## TEXT TO READ
═══
As for the physics of it, at the velocities of slingshot ammo and given the mass of the ammo (around 140 grains), air deflection is minimal. I lay the ammo on its side in the pouch. As long as that is done with the center of mass of the ammo at the center of the pouch, the force of the bands is centered on the center of mass of the ammo. The ammo tumbles around its center of mass. As long as the ammo is symmetric, the tumbling will not cause any gyration of the center of mass.

Of course, all that mumbo-jumbo in the previous paragraph is pretty theoretical. In practical terms, I find I am just as accurate with cylindrical ammo as I am with ball ammo. Shot to shot variation due to my technique is easily greater than what would be caused by tumbling ammo. I can only suggest that you try it ... as in all things, your mileage may vary ...

Cheers ...... Charles


----------



## Arturito

AK Rick ... this is hairy issue ... you are right, hunters have bad reputation mainly because we are living in the XXI century and most people simply takes the packed meat from the store and doesn't care if that "meat" once lived in dignity fulfilling its natural cycle ... a great hypocrisy ... (worst of all is that meat comes from "factories" where animals suffer mistreatment) ... I kill the rabbits and eat them ... but I don't kill small birds that has nothing to eat ... anyway the meaning of "fun" is where I have the problem ... for me it's just killing for killing ... in that case I prefer to shot the can ...


----------



## AK Rick

Hunting is not killing for the sake of a kill.....it's always better to shoot cans that stoop to that level. Thanks Arturito


----------



## peakshooter

Hi,

I totally agree about the ethics of hunting and for expressing respect at all times and gratitude when a kill has been made.

In the discussion about ammo I'm curious about folks experience with hex nuts. I find the M8 or M10 sized nuts really effective and the edges also have a cutting effect, similar to the cylindrical rod pieces, out to about 25 yards.

Whats your experience with them?


----------



## Arturito

peakshooter, I've tested hex nuts and are less accurate than the cylindrical ammo, for ss hunting 10 gram slugs lead or steal are the best in my opinion, good penetration and momentum, in my case I prefer steel because lead is reported to harm health in the long term ...


----------



## Nicholson

Easy there now AK Rick. My initial reason for posting the question was that I wanted an answer for an effective type of ammo needed for hunting. I never once said I was hunting for fun or ignorantly killing off everything I see. I am an Alaskan Native, and where I'm from a hunter is looked at as being a provider and is in good standing with society as long as it is done legally and humanely. I don't want to leave a bad taste in anybodys' mouth but I don't think I need to justify myself for asking what I think was a positive and appropriate question for the hunting section of this forum. Again sorry AK Rick for any bad thoughts I gave you with my question, it wasn't meant to be taken negatively.
═══
## DATA SECTION

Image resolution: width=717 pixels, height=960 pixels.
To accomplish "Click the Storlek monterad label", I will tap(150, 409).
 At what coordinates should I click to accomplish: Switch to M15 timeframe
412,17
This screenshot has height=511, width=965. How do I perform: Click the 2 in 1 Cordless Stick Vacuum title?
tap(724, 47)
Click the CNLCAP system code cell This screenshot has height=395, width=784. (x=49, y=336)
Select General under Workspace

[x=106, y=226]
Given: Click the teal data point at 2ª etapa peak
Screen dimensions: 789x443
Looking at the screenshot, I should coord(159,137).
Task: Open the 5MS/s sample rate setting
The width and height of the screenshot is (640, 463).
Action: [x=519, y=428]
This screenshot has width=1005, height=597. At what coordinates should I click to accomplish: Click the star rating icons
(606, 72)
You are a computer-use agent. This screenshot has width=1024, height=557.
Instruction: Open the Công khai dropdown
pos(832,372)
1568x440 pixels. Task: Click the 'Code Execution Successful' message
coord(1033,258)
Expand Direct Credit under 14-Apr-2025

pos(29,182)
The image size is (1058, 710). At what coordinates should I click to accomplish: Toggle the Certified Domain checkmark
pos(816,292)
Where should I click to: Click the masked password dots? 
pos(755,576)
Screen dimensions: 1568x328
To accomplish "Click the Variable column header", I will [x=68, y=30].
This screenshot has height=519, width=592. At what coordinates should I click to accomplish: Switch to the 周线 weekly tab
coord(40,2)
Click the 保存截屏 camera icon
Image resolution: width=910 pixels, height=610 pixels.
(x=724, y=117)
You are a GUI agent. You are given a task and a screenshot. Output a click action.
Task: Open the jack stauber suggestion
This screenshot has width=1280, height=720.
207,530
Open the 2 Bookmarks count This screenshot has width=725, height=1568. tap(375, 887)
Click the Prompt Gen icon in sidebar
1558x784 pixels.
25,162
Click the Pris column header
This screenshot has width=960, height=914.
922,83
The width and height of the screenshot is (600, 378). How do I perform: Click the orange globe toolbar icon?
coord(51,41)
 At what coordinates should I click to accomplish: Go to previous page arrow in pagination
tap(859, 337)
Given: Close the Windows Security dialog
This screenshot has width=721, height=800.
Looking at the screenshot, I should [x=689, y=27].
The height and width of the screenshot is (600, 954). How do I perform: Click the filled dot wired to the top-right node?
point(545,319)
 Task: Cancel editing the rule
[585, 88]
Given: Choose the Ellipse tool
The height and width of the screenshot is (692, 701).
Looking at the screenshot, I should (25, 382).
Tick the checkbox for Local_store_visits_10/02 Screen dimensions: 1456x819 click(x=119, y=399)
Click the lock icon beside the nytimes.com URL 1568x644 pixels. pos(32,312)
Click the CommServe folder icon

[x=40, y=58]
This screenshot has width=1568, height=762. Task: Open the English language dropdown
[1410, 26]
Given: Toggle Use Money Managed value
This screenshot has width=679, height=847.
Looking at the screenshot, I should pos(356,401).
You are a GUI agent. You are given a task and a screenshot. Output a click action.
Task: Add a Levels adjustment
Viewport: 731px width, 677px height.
═══
## AIM 1
In the slingshot ammo thread, why does Charles place the ammo on its side with its center of mass at the center of the pouch? Answer in one to three sentences.
## AIM 2
Summarize the slingshot ammo thread in two sentences.
## AIM 3
Carry on the slingshot ammo thread with the next post after Nicholson's.
The data has no connection to the slingshot ammo thread.

## OUTPUT 1
Placing it that way centers the force of the bands on the ammo's center of mass. The ammo then tumbles around that point, and if it is symmetric, the tumbling causes no gyration of the center of mass.

## OUTPUT 2
Charles explains that symmetric cylindrical ammo loaded with its center of mass at the pouch's center tumbles without throwing off its flight, and he finds himself as accurate with it as with ball ammo. The thread moves on to hunting ethics and to hex nuts, which Arturito finds less accurate than cylindrical ammo, while Nicholson says he asked about effective ammo as an Alaskan Native hunter who provides for others and was not hunting for fun.

## OUTPUT 3
----------



## peakshooter

Arturito - thanks for your response. What ranges are you shooting to test the accuracy?

Its been a few years since I tried cutting up some threaded steel barfor slugs and I think the diameter was 6mm. At the time I thought the slugs were good, but preferred steel balls or hex nuts. Will have to try again using thicker bar - am always willing to learn!

The hex nuts I use weigh 4.7 grams/72 grain (M8 size) or 10.2 gram/157 grains and I think their optimum accurate range is under 15 metres, 25 absolute maximum.

I also use M8 nuts with a piece of SG shot (think thats 0 buckshot size?) hammered into the cavity, these weigh 8.4 grams, 129 grains, again I keep the hunting distance down to under 20 yards.

I mostly target shoot for fun rather than hunt.


----------



## Nicholson

Nicholson said:


> Easy there now AK Rick. My initial reason for posting the question was that I wanted an answer for an effective type of ammo needed for hunting. I never once said I was hunting for fun or ignorantly killing off everything I see. I am an Alaskan Native, and where I'm from a hunter is looked at as being a provider and is in good standing with society as long as it is done legally and humanely. I don't want to leave a bad taste in anybodys' mouth but I don't think I need to justify myself for asking what I think was a positive and appropriate question for the hunting section of this forum. Again sorry AK Rick for any bad thoughts I gave you with my question, it wasn't meant to be taken negatively.


AK Rick, I'm sure I read your post the wrong way and I apologize for that. I took offense a lil because I thought I was being accused of waste and meaningless killing of animals both of which in my culture is a slap in the face and is punished accordingly. Alaska is blessed with an abundance of wildlife and good hunting in part because of good management from the Alaska Department of Fish and Game and the ethics that most Alaskans practice. Sorry AK Rick for the misunderstanding and thank you everybody for your comments and advise.


----------



## Arturito

@peakshooter, I practice from 5 to 15 meters (yards) I am not accurate beyond that distance, the few kills I have done are about 8 to 12 meters (yards) for threaded steel rod (very cheap and easy to find) I use 1/2 inch x 12mm that will be +/- 10 grams ...

guys maybe I am the culprit of this misunderstanding ... sorry ... but I always make clear my point at the beginning because some people blamed me that I kill for "fun" ...


----------



## peakshooter

Thanks Arturito, I'll give that size a try.


----------



## AK Rick

Nicholson no not at all brother........ I knew you were not wasting anything! It was another post that I felt needed some clairty about the differance between pest control and hunting. Sorry man I gather you too understand the challanges subsistance hunters face and I get a bit, well you saw.

Loving this snow man! Lynx is open, you gonna get out? Help the hares recover a bit.

ps folks I eat lynx and call them in, still hunting in my book. Just not the table fare you might pick.


----------



## Charles

I have never eaten any cat .... domestic, lynx, or cougar. I hear that cougar meat is sort of sweet. How does lynx taste?

Cheers .... Charles


----------



## Henry the Hermit

Charles said:


> I have never eaten any cat .... domestic, lynx, or cougar. I hear that cougar meat is sort of sweet. How does lynx taste?
> 
> Cheers .... Charles


Domestic Cat tastes like Tacos.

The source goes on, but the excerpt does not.